Breakthroughs in Hazard Reduction

Breakthroughs in Hazard Reduction

UKAEA is on course to hand over the clean-up of Dounreay to a subsidiary company on April 1 on the back of significant progress during March to reduce the major hazards at the site.

The site has reported breakthroughs in all three areas where funds from the Nuclear Decommissioning Authority are prioritised towards major hazard reduction.

At the Prototype Fast Reactor, all 1500 tonnes of hazardous liquid sodium metal has now been drained from the reactor circuits, with 50 tonnes or so still to be destroyed in a purpose-built chemical treatment plant. This is on course for completion in June.

At the Dounreay Fast Reactor, the first trial batches of hazardous liquid metal from the primary circuit have been destroyed successfully during the active commissioning phase of a purpose-built chemical treatment plant. Subject to regulatory consent to begin full operation, it is expected to take two years to complete the destruction of the sodium-potassium.

In the Fuel Cycle Area, a plant that converts hazardous liquor to solid intermediate-level waste has been repaired. Test runs have started in preparation for agreement to resume full production of cemented drums. A second plant is planned to accelerate the reduction of this major hazard.
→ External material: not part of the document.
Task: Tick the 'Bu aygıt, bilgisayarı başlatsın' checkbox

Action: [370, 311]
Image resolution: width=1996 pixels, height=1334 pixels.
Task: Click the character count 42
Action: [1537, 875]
The breakthroughs in hazard reduction have occurred at the same time as the site has submitted proposals to the Nuclear Decommissioning Authority to bring forward the completion date for site closure from 2032 to 2025.

On April 1, subject to completion of due process, UKAEA will be restructured to enable the clean-up of its former research sites to be competed by the Nuclear Decommissioning Authority. A new site licence company, Dounreay Site Restoration Ltd, will take over responsibility for the clean-up at Dounreay.

Simon Middlemas, the managing director-designate of Dounreay Site Restoration Ltd, said: “The progress we are making across the site on hazard reduction underlines our commitment to decommission Dounreay as quickly as it is safe to do so.

“We carried out a major reorganisation two years ago, with the twin objectives of getting a sharper focus on hazard reduction and paving the way to become a stand-alone site company. In the past month, we have really started to see the benefits of this, with significant breakthroughs across the site and the workforce now ready to begin work on April 1 as employees of a new company, Dounreay Site Restoration Ltd. At the same time, our safety performance has improved steadily.

“We know there are areas we need to improve, not least in how we communicate our environmental performance. We know, too, that there will be other hazards to face as we clean out more of the other experimental facilities in the months and years ahead.

“But I’m confident, based on our recent performance, we have a team here who can continue to set the pace in the safe and efficient decommissioning of the nuclear legacy.”


Notes to Editors:

1. Dounreay was Britain’s centre of fast reactor research and development from 1954 until 1994.

2. Dounreay Site Restoration Ltd will be a wholly-owned subsidiary of UKAEA Ltd, another new company being formed through the restructuring of UKAEA, pending competition for its ownership by the Nuclear Decommissioning Authority.

3. Most of the existing UKAEA workforce at Dounreay is expected to transfer to DSRL on April 1. Senior management positions within the site licence company will be filled by staff seconded from UKAEA Ltd and its business partners, AMEC and CH2MHILL.

4. Once DSRL is established, the Nuclear Decommissioning Authority is expected to invite competitive bids for its ownership.